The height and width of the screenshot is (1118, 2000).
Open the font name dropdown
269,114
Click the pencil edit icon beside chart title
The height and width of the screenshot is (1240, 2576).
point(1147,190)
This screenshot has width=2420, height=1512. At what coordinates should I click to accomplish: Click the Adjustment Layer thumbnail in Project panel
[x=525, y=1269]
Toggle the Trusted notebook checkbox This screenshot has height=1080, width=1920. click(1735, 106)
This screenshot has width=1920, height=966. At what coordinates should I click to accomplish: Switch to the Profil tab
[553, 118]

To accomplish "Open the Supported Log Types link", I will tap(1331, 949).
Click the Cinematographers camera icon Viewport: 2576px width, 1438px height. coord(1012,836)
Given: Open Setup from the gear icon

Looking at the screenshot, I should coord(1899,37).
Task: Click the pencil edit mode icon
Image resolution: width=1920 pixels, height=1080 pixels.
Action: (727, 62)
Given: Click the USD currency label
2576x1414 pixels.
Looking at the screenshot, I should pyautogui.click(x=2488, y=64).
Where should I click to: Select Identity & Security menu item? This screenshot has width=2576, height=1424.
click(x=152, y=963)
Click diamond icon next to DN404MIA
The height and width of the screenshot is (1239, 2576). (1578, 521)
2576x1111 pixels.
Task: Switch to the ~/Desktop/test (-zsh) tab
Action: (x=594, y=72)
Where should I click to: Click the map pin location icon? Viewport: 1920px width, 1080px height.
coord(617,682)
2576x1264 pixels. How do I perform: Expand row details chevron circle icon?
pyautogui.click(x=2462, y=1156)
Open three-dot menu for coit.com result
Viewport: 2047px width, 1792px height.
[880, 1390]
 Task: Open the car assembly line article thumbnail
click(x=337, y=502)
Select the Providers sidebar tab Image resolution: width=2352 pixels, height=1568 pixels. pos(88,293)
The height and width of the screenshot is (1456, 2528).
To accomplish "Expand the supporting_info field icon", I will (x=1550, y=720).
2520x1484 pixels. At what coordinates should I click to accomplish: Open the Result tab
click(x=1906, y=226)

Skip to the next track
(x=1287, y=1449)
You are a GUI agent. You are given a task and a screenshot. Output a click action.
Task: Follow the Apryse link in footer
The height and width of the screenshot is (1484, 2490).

## About this task
Give again, word for word, the lines of the listing, starting at its first line and ending with the line containing "Task: Click the pencil edit mode icon".

## Result
The height and width of the screenshot is (1118, 2000).
Open the font name dropdown
269,114
Click the pencil edit icon beside chart title
The height and width of the screenshot is (1240, 2576).
point(1147,190)
This screenshot has width=2420, height=1512. At what coordinates should I click to accomplish: Click the Adjustment Layer thumbnail in Project panel
[x=525, y=1269]
Toggle the Trusted notebook checkbox This screenshot has height=1080, width=1920. click(1735, 106)
This screenshot has width=1920, height=966. At what coordinates should I click to accomplish: Switch to the Profil tab
[553, 118]

To accomplish "Open the Supported Log Types link", I will tap(1331, 949).
Click the Cinematographers camera icon Viewport: 2576px width, 1438px height. coord(1012,836)
Given: Open Setup from the gear icon

Looking at the screenshot, I should coord(1899,37).
Task: Click the pencil edit mode icon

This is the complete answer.